Foi um domingo assustador, com aquele ódio todo, bairros de classe alta em polvorosa, luzes piscando, buzinas, panelaço, como se estivéssemos prestes a sucumbir num torvelinho de uma revolta insana e descontrolada. Foi assustador porque mesmo quem não viveu a ditadura lembrou de imagens e relatos da “marcha da família com deus pela liberdade”, estopim do golpe de 1964 e de suas posteriores atrocidades. Lá, como cá, o que se viu foi um movimento encampado, não exclusivamente, mas, sobretudo, por uma elite reacionária.

Lá havia o fantasma do comunismo, os ecos da revolução Cubana que deixava as classes privilegiadas se pelando de medo de ter a prataria saqueada pelos bolcheviques.

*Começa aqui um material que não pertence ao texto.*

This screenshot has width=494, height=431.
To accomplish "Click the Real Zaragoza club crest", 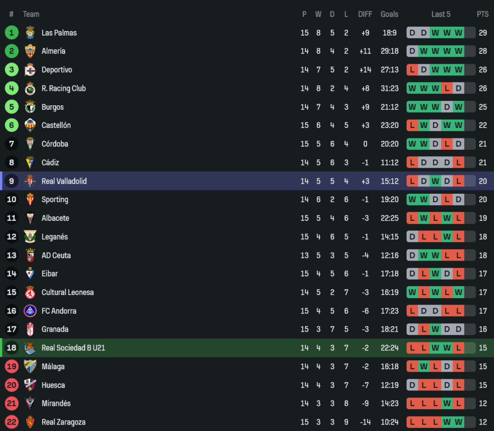I will 30,422.
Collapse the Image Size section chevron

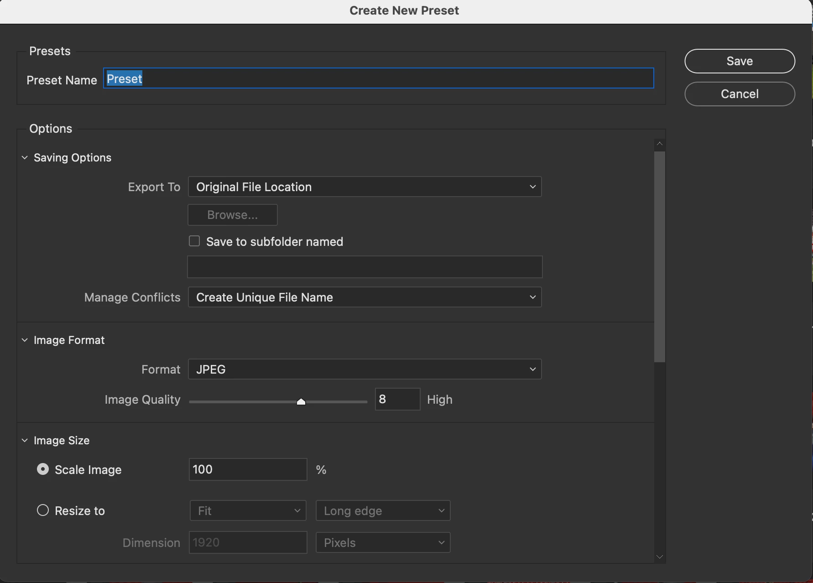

Cá, há um medo difuso de um comunismo que não existe senão como a sombra de um pensamento distorcido para um lado e para o outro ao longo do último século. Acima disso, há certa revolta diante da possibilidade de as regalias dessa elite acabarem divididas com o povo.

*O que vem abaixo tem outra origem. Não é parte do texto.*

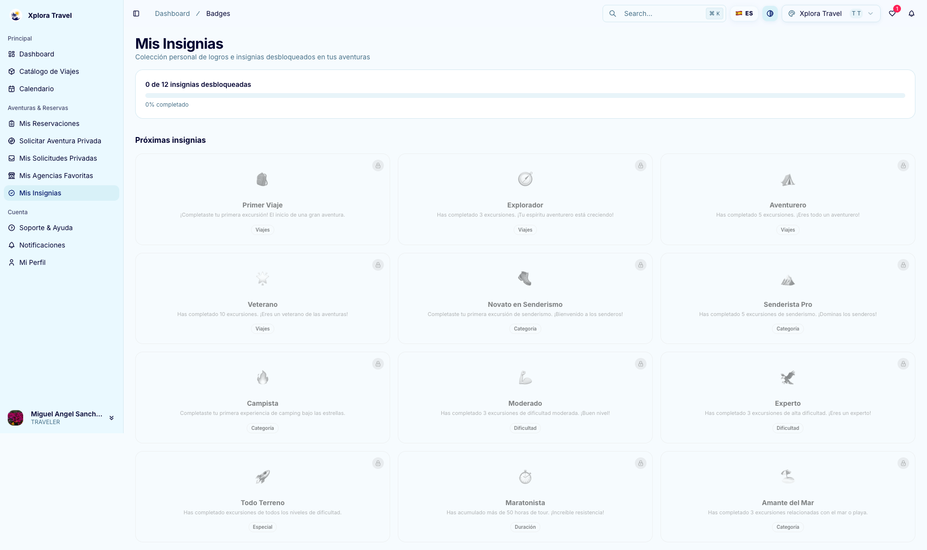Viewport: 927px width, 550px height.
Task: Click the lock icon on Primer Viaje card
Action: (x=378, y=165)
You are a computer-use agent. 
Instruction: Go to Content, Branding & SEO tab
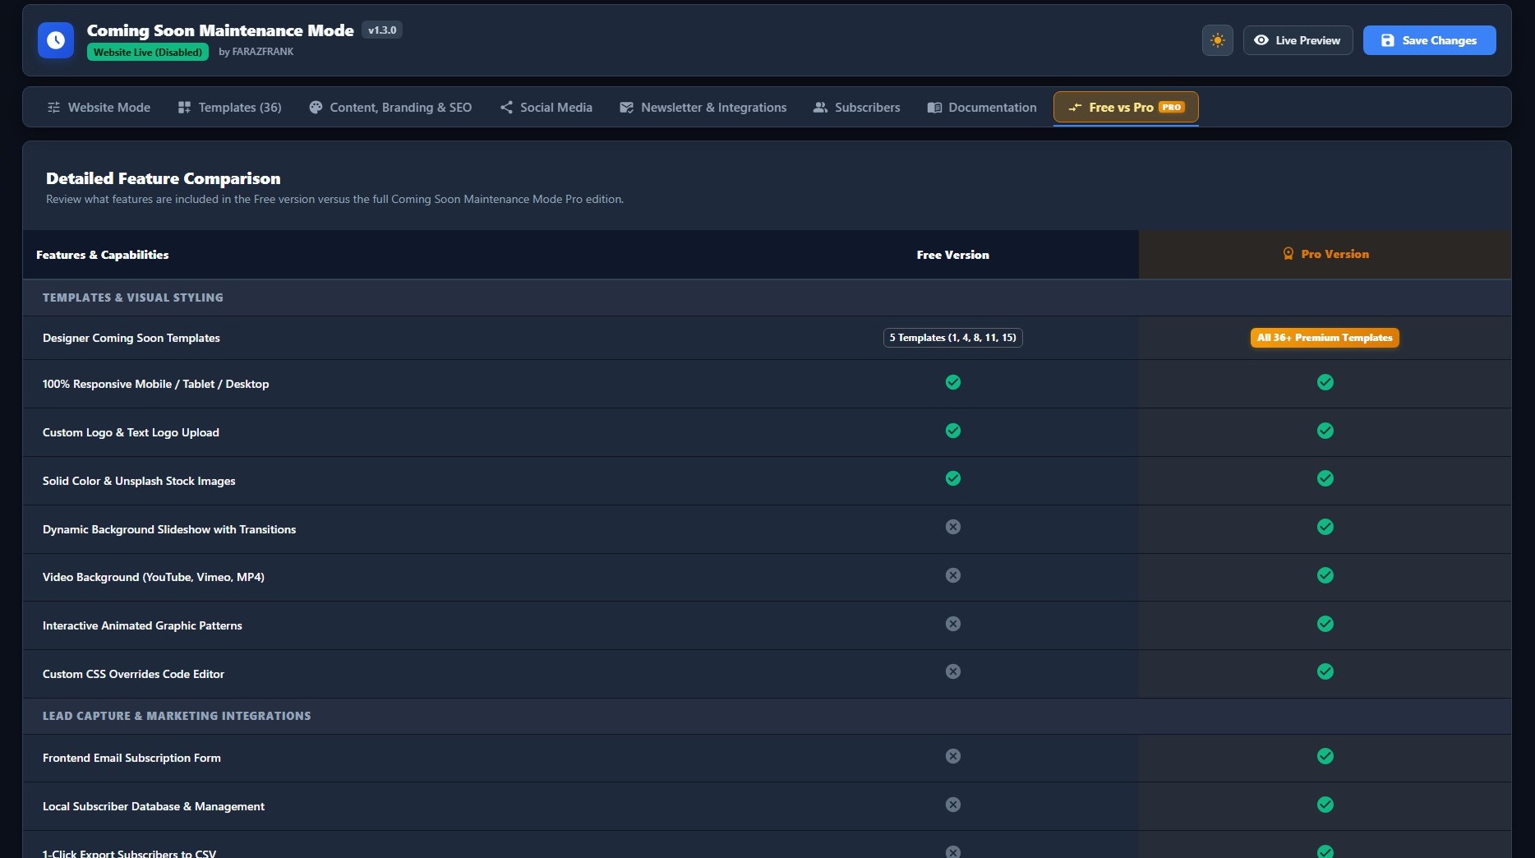390,108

Tudo isso catalisado por uma presidente inábil, tanto na ação quanto no discurso. Uma líder que deveria ser um símbolo mas não consegue se livrar da vocação para a gerência. Que se cerca por uma equipe fraca e incompetente, sempre pronta a disparar medidas assoberbadas e contraditórias.

Os escândalos de corrupção, em especial na Petrobras, também servem de combustível, mas seria muita ingenuidade apontá-los como o motivo maior de tanta revolta. Basta levar-se em consideração que o carro chefe do descontentamento foi a cidade de São Paulo, reduto eleitoral de políticos como Paulo Maluf, o homem do “rouba mas faz”.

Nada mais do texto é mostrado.